**Problem**
Where the string "each" occurs in a line of the data below, that line should be copied.

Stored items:
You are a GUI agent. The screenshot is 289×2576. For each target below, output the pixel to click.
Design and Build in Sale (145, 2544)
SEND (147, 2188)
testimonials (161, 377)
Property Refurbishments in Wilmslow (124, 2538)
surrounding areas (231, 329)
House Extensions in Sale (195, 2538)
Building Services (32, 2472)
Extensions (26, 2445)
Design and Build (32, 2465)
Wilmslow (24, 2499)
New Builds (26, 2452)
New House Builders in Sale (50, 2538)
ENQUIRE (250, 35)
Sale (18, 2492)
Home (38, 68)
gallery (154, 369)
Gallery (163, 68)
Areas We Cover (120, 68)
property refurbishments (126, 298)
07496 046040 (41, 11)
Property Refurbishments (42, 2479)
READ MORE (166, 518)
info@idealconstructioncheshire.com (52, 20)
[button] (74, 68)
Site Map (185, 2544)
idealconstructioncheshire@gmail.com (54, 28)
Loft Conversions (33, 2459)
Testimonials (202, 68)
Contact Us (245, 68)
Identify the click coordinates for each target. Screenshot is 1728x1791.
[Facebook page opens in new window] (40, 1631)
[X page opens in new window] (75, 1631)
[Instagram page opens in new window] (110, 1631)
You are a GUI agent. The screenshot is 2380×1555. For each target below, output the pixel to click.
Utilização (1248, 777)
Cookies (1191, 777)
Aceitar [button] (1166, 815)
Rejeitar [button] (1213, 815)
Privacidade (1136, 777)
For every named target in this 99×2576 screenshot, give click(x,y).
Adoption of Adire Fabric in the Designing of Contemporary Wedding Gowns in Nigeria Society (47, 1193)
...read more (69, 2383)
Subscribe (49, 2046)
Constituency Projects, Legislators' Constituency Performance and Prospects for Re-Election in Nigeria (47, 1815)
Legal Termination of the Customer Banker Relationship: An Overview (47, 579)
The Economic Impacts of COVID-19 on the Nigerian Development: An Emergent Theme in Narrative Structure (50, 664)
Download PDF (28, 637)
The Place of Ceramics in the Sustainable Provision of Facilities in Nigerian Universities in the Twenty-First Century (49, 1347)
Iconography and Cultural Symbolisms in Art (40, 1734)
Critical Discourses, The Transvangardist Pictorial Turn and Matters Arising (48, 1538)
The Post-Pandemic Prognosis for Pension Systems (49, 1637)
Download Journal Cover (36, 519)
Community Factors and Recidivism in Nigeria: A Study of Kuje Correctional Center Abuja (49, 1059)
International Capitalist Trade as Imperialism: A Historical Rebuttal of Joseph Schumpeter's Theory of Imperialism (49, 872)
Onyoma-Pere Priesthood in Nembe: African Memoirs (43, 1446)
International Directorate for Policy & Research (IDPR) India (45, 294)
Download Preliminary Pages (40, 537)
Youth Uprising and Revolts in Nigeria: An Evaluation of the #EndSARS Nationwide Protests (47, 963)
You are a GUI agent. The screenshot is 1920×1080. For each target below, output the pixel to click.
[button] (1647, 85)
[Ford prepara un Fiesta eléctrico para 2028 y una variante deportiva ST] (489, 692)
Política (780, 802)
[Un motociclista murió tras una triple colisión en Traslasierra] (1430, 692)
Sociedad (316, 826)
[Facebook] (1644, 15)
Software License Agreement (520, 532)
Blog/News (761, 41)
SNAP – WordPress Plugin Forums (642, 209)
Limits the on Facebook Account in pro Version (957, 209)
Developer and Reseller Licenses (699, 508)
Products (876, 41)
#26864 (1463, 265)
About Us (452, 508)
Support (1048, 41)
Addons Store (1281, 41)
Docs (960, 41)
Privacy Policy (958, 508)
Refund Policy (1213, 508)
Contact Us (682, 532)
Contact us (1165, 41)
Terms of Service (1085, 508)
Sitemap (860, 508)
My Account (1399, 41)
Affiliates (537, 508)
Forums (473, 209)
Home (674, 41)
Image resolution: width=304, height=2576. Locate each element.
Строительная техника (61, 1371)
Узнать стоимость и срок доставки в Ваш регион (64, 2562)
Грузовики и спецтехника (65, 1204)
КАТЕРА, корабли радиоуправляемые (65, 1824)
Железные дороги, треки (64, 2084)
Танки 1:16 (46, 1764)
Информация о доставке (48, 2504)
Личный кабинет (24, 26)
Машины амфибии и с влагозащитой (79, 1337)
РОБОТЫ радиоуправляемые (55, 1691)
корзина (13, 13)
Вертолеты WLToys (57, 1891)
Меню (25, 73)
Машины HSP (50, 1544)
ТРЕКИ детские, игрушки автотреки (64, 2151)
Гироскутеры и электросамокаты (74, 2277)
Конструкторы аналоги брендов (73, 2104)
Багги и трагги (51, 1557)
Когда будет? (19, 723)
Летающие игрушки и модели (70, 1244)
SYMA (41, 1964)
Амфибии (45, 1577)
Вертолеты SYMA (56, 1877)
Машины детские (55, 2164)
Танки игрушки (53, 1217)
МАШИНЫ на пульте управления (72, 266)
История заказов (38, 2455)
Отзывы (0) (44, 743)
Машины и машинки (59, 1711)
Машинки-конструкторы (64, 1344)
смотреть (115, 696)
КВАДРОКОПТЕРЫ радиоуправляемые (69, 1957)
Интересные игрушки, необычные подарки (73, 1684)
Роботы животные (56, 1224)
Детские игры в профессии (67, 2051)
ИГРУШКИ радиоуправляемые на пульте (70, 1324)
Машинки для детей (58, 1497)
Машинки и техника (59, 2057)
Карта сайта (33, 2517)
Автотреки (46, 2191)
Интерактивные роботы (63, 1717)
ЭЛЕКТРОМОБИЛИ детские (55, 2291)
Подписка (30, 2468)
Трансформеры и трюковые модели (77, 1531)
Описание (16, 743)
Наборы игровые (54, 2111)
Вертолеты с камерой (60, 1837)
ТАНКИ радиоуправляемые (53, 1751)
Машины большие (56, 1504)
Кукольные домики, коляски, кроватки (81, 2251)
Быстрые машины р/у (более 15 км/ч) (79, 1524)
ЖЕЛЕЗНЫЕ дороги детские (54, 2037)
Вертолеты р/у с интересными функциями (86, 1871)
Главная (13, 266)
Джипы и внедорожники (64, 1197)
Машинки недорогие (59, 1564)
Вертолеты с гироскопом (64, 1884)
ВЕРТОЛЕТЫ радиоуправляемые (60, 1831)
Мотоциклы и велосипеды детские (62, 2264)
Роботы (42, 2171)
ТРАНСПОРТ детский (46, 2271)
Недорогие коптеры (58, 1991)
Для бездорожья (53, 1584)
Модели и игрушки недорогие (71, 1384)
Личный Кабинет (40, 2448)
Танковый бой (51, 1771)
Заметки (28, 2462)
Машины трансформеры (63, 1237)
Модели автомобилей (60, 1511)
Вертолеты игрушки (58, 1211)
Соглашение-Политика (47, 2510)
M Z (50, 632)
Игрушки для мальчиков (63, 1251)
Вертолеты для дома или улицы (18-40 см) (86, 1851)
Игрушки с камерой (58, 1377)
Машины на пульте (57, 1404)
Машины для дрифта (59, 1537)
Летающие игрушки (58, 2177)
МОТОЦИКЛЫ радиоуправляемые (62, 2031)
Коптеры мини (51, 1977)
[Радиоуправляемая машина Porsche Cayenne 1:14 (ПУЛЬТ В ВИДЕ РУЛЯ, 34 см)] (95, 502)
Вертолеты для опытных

**Response for this exercise**
You are a GUI agent. The screenshot is 289×2576. For each target below, output the pixel to click.
Identify the click coordinates for each target. Screenshot is 1728x1791.
You are a GUI agent. The screenshot is 2380×1555. For each target below, output the pixel to click.
You are a GUI agent. The screenshot is 1920×1080. For each target below, output the pixel to click.
Image resolution: width=304, height=2576. Locate each element.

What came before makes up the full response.